El clérigo islámico radical Abu Qatada fue puesto ayer en libertad condicional, después de siete años en custodia en el Reino Unido, tras haber ganado un recurso para evitar su deportación a Jordania, que le reclama por delitos de terrorismo.

Qatada, de origen jordano y que llegó al Reino Unido como refugiado en 1994, salió ayer de la prisión de alta seguridad de Long Lartin, en el condado de Worcestershire (centro de Inglaterra).

El lunes, la comisión especial de apelaciones de inmigración -un tribunal especializado en casos de seguridad nacional- dispuso que el imán podía salir en libertad por considerar que en Jordania no recibiría un juicio justo.

Aunque libre, Qatada estará bajo estrictas condiciones de vigilancia, ya que solo podrá salir a la calle de las 8 a las 16 horas, tendrá que llevar un brazalete electrónico para estar siempre localizado y no podrá utilizar internet, ni ponerse en contacto con ciertas personas.

Qatada, considerado por las autoridades británicas como una amenaza a la seguridad nacional, lleva casi siete años en custodia en el Reino Unido pese a no haber sido nunca imputado de cargos en este país.

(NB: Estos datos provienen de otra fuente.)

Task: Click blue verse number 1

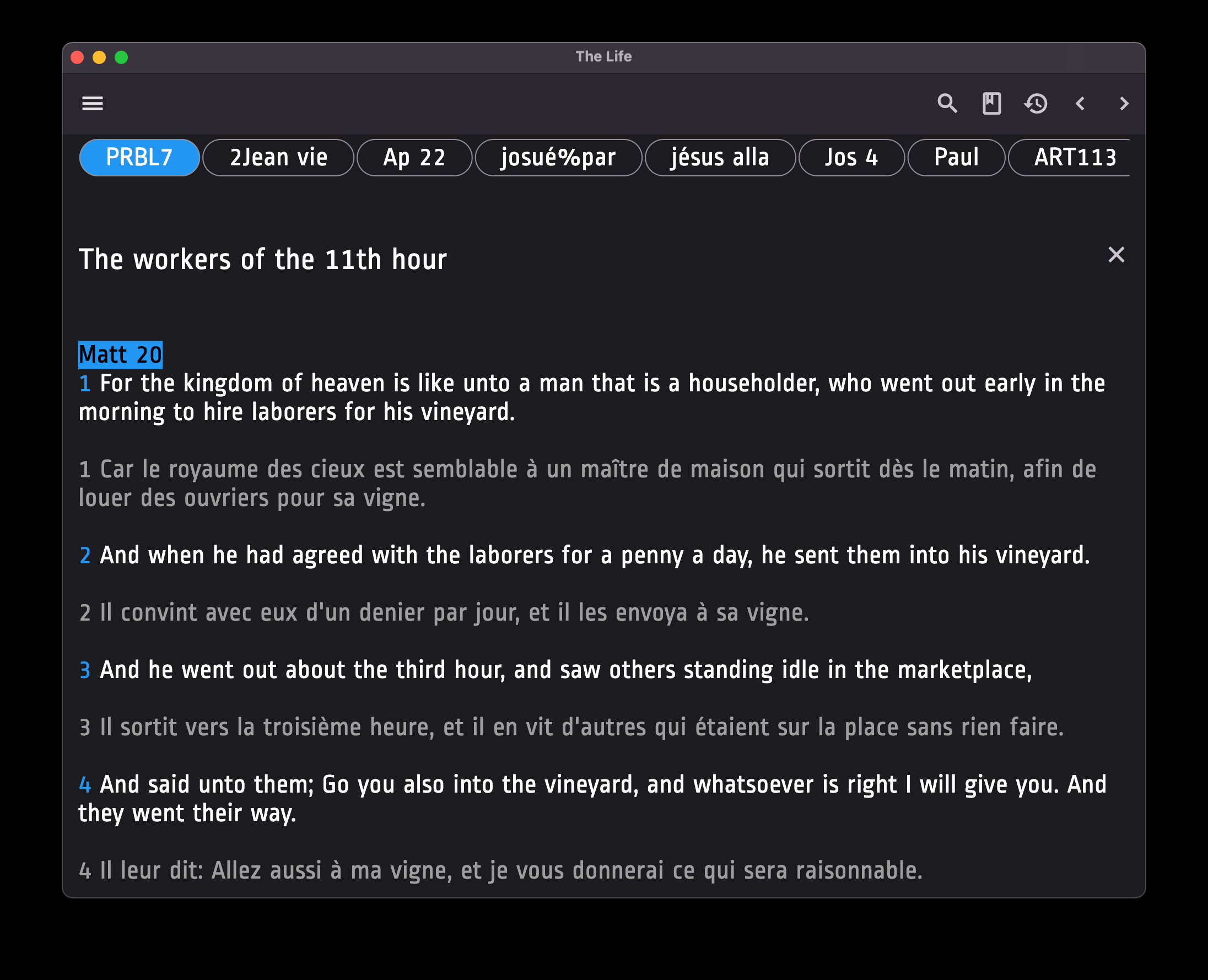Action: 85,384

El clérigo, que lleva una abundante barba, salió sonriente de la prisión inglesa y fue llevado a un domicilio secreto, donde estará bajo vigilancia y deberá respetar el toque de queda.

El Ministerio del Interior ha señalado que presentará un recurso contra el dictamen de la comisión de inmigración.

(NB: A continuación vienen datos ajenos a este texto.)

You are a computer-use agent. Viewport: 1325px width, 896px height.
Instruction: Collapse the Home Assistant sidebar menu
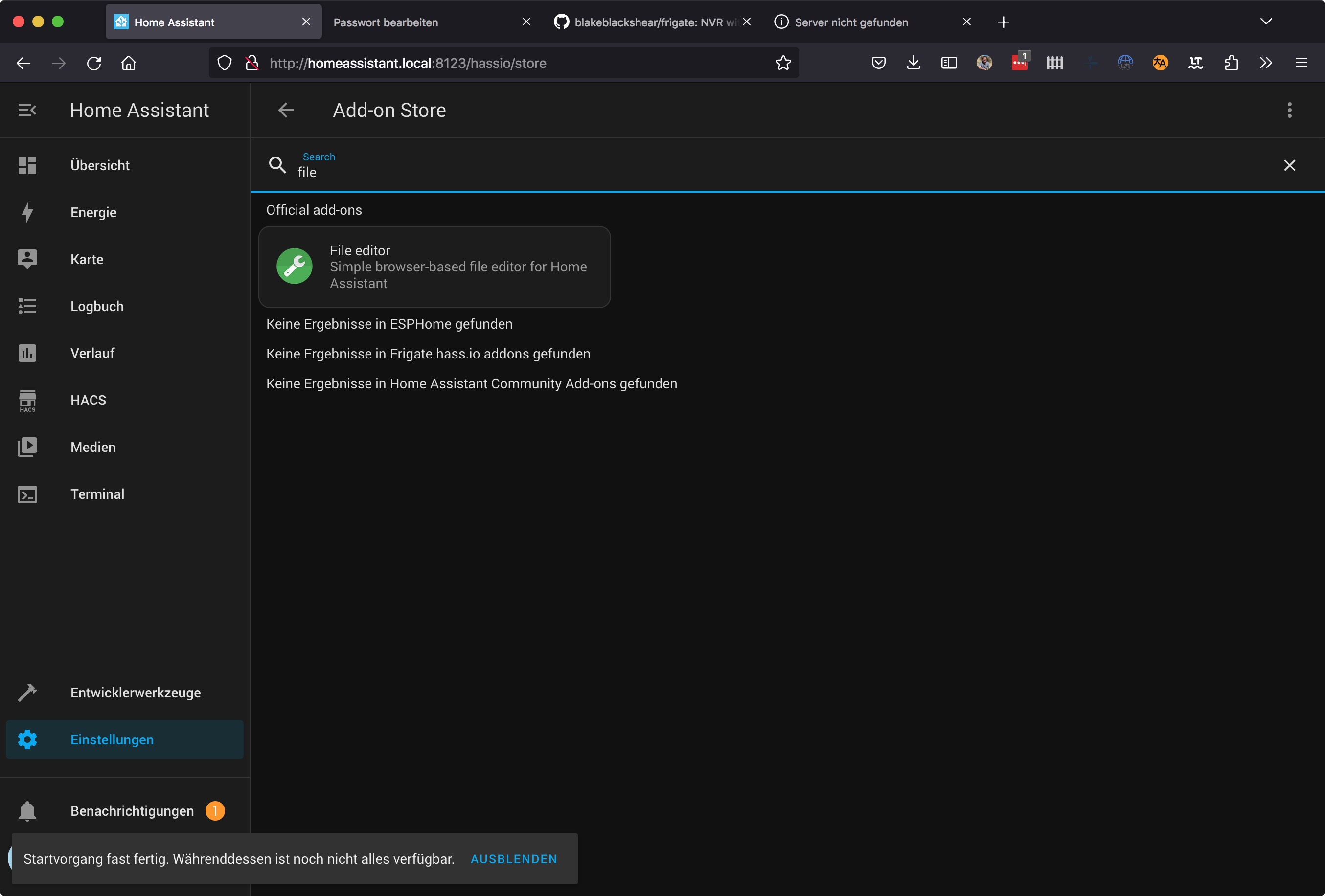click(x=27, y=110)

Jordania le reclama para juzgarle otra vez por su supuesta participación en dos conspiraciones terroristas en 1999 y 2000, por las que ya fue condenado en rebeldía.

Desde su detención hace casi siete años, el clérigo ha ganado todos los recursos contra su deportación, en una larga batalla legal contra el Ministerio de Interior británico.

El último recurso ante la Comisión especial de apelaciones de inmigración lo iniciaron hace unos meses sus abogados, después de que Interior asegurase haber obtenido garantías del Gobierno jordano de que ofrecería al imán un juicio justo, en el que no empleará testimonios obtenidos bajo tortura.

Este caso llegó hasta el Tribunal de Derechos Humanos de Estrasburgo (Francia), que el pasado enero autorizó la entrega del clérigo, también conocido como Omar Othman, solo si se obtenían garantías de que tendría un juicio justo, tras lo que este apeló ante la mencionada comisión de inmigración.

En los últimos siete años, el clérigo ha sido encarcelado y puesto en libertad bajo fianza en varias ocasiones.

Además, los tribunales han cuestionado abiertamente su largo encarcelamiento por no haber sido imputado de cargos, algo que también denuncian organizaciones como Amnistía Internacional.

La última vez que se le denegó la libertad bajo fianza fue antes del verano, al valorar un tribunal que, pese a que no se justificaba su largo encarcelamiento, su liberación era inoportuna por los Juegos Olímpicos de Londres 2012.